Der 18. Juni wird wohl als Zäsur in die Geschichte der kommerziellen Tiefseetauchfahrt eingehen: Im Nordatlantik implodierte das Tauchboot „Titan“, das auf dem Weg zum Wrack der „Titanic“ war – alle fünf Insassen starben binnen weniger Sekunden. Doch es wird weiter gerätselt, wie genau es zu dem Unglück kam. Neue Erkenntnisse rund um die Katastrophe sorgen nun für Fassungslosigkeit.
Bislang bekannt ist, dass die Betreiberfirma Ocean Gate Expeditions an allen Ecken und Enden sparte: Über einen Videospielkontroller wurde das Boot gesteuert, Metallrohre dienten als Ballast, eine Rettungskapsel war nicht vorhanden und statt des herkömmlichen Titans nutzten die Entwickler Kohlefasern für den Rumpf des Bootes. Neben den riskanten Konstruktionsentscheidungen fehlten auch jegliche Zertifizierungen für die Tauglichkeit des Gefährts. Nun kommen weitere Erkenntnisse ans Tageslicht.
Improvisierte Baukonstruktion
Demnach sei das Tauchboot vor dem Tiefseegang zum Wrack der „Titanic“ vom Mutterschiff, der „Polar Prince“, tagelang durch den Atlantik gezogen worden, da es nicht auf dem Deck transportiert werden konnte. Der Grund: Das Mutterschiff war schlichtweg zu klein. Das berichtete die New York Times, die mehrere Forensiker, Ingenieure und Tauchexperten interviewte.
Drei Tage lang war das U-Boot der rauen Witterung ausgesetzt – eine komplett improvisierte Aktion –, und das auf einer Strecke von der Küste Neufundlands bis zum Ort des Unglücks, bei Wassertemperaturen von knapp über 1 Grad. „Das U-Boot wurde ziemlich heftig herumgeschleudert“, erinnert sich Arnie Weissmann, Chefredakteur von Travel Weekly, an einen Trip mit demselben Boot.

Ocean Gate Expeditions hat sich laut New York Times bisher nicht zu den Vorwürfen geäußert; nach dem tragischen Unfall stellte das Unternehmen all seine Erkundungstouren ein.

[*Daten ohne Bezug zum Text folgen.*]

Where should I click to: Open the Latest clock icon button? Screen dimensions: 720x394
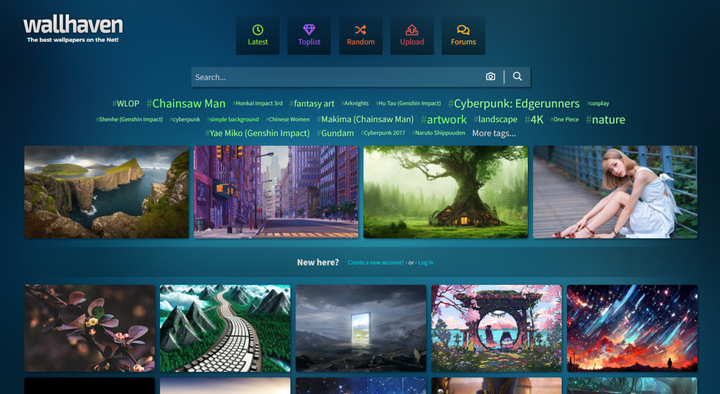coord(258,36)
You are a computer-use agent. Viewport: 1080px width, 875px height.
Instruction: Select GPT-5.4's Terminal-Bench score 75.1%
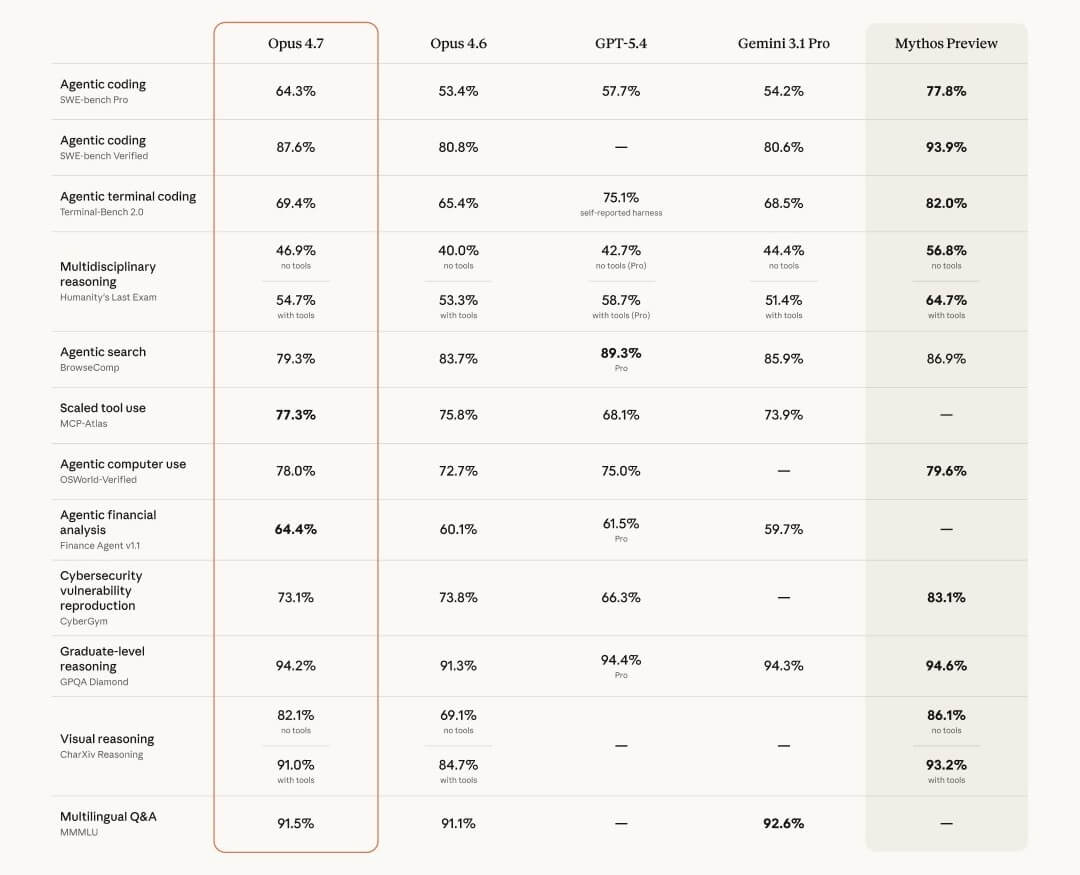tap(621, 198)
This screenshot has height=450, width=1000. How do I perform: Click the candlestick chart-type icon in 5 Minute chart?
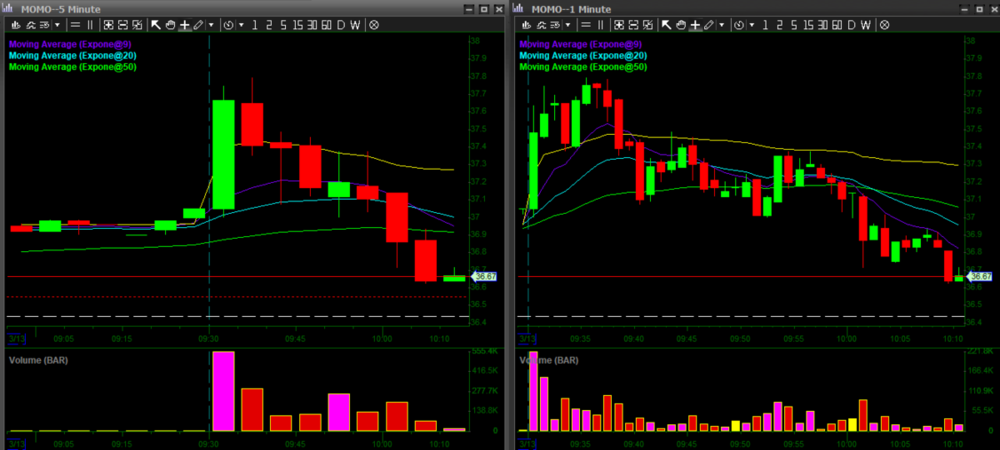17,24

Nicht nur die amerikanische Küstenwache, sondern auch die Betreiber untersuchen derzeit die genauen Vorgänge, die zum Unglück führten. Auf konkrete Ergebnisse wird man aber mindestens sechs Monate warten müssen, da sich die Beweissicherung am Meeresgrund als äußerst schwierig und gefährlich darstelle.
„Es gibt noch viel zu tun, um all die Faktoren zu ergründen, die zu dem katastrophalen Verlust der ‚Titan‘ geführt haben“, teilte Jason Neubauer von der amerikanischen Küstenwache mit. Neubauer leitet die Untersuchungen der Behörde. Die Ermittlungen seien notwendig, damit sich eine solche Tragödie nicht wiederhole. In den USA wird auch ein Verbot von solch kommerziellen Tauchfahrten diskutiert.
Für die fünf Insassen an Bord – den Geschäftsführer von Ocean Gate Expeditions, Stockton Rush (61), den britischen Abenteurer Hamish Harding (58), den französischen „Titanic“-Experten Paul-Henri Nargeolet (77), den britisch-pakistanischen Geschäftsmann Shahzada Dawood (48) und dessen Sohn Suleman Dawood (19) – kommt jedoch jedwedes Verbot zu spät. Sie sind wie die mehr als 1500 „Titanic“-Passagiere in den Tiefen des Nordatlantiks gestorben.
Innerhalb von Sekunden gestorben
Das Tauchboot war Mitte Juni verschollen, nachdem es zu einer Erkundungstour des „Titanic“-Wracks aufgebrochen war. Internationale Hilfstrupps hatten fieberhaft versucht, die Passagiere des 6,50 Meter langen Mini-Boots in den Tiefen des Nordatlantiks zu finden. Weltweit verfolgten Menschen die spektakuläre Suchaktion. Gerade einmal 500 Meter vom Bug des „Titanic“-Wracks entfernt wurden Ende Juni dann Trümmer des Gefährts entdeckt.